◆ **WHAT IS REQUIRED**
From the line containing "Task: Click the refresh icon beside Help" to the end of the records, print every line exactly, both ends included, and leave out the pictures.

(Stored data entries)

╔══

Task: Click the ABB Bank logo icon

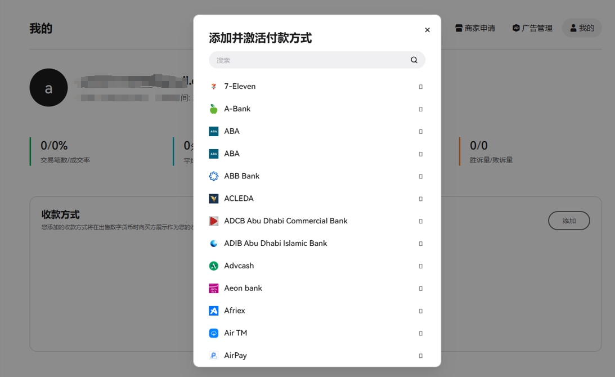Action: pyautogui.click(x=213, y=176)
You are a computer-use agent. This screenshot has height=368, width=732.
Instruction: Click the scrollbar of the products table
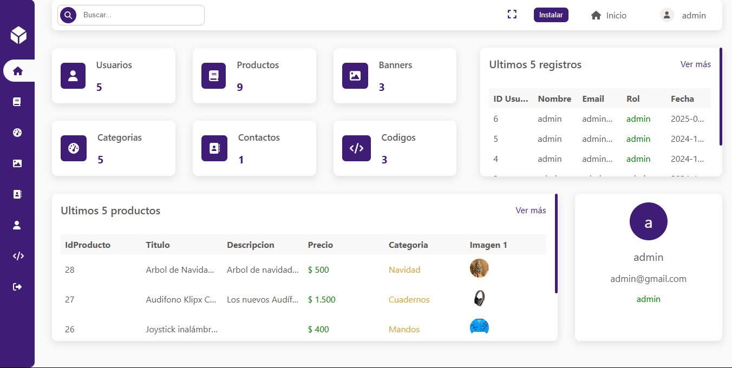click(556, 244)
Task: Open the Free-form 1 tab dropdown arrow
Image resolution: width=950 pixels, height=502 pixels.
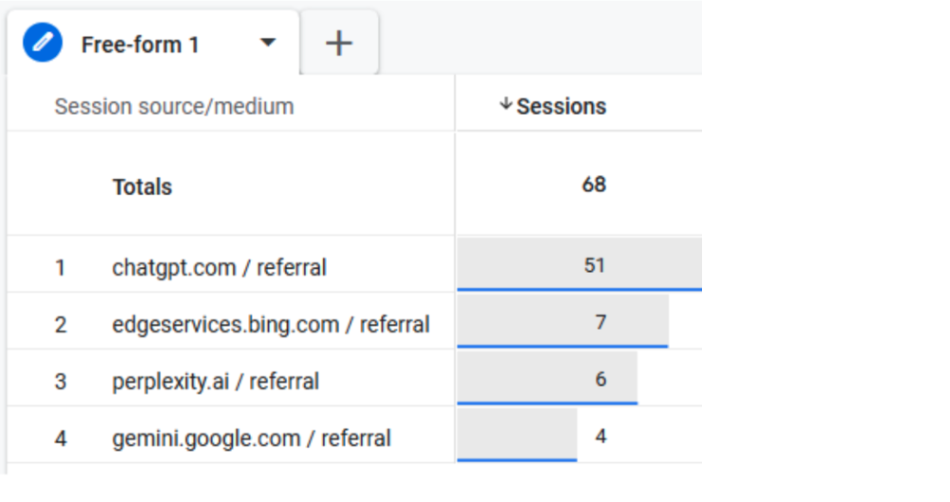Action: point(268,43)
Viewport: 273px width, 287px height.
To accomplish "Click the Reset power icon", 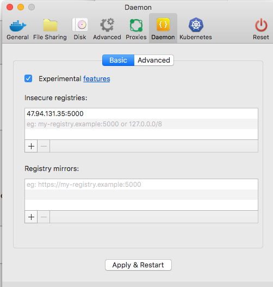I will [x=261, y=25].
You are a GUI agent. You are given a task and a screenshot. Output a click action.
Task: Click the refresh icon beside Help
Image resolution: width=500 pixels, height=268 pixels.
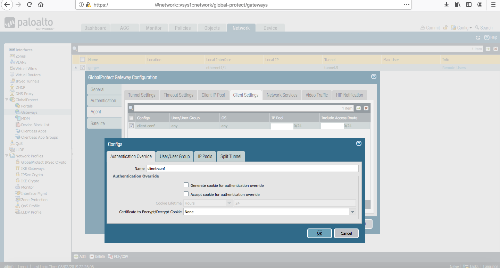coord(478,37)
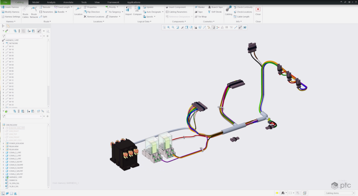The width and height of the screenshot is (358, 196).
Task: Run Check Continuity on the harness
Action: (244, 7)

╚══

◆ **EXERCISE OUTPUT**
Task: Click the refresh icon beside Help
Image resolution: width=500 pixels, height=268 pixels.
coord(478,37)
The width and height of the screenshot is (358, 196).
Task: Run Check Continuity on the harness
Action: (244, 7)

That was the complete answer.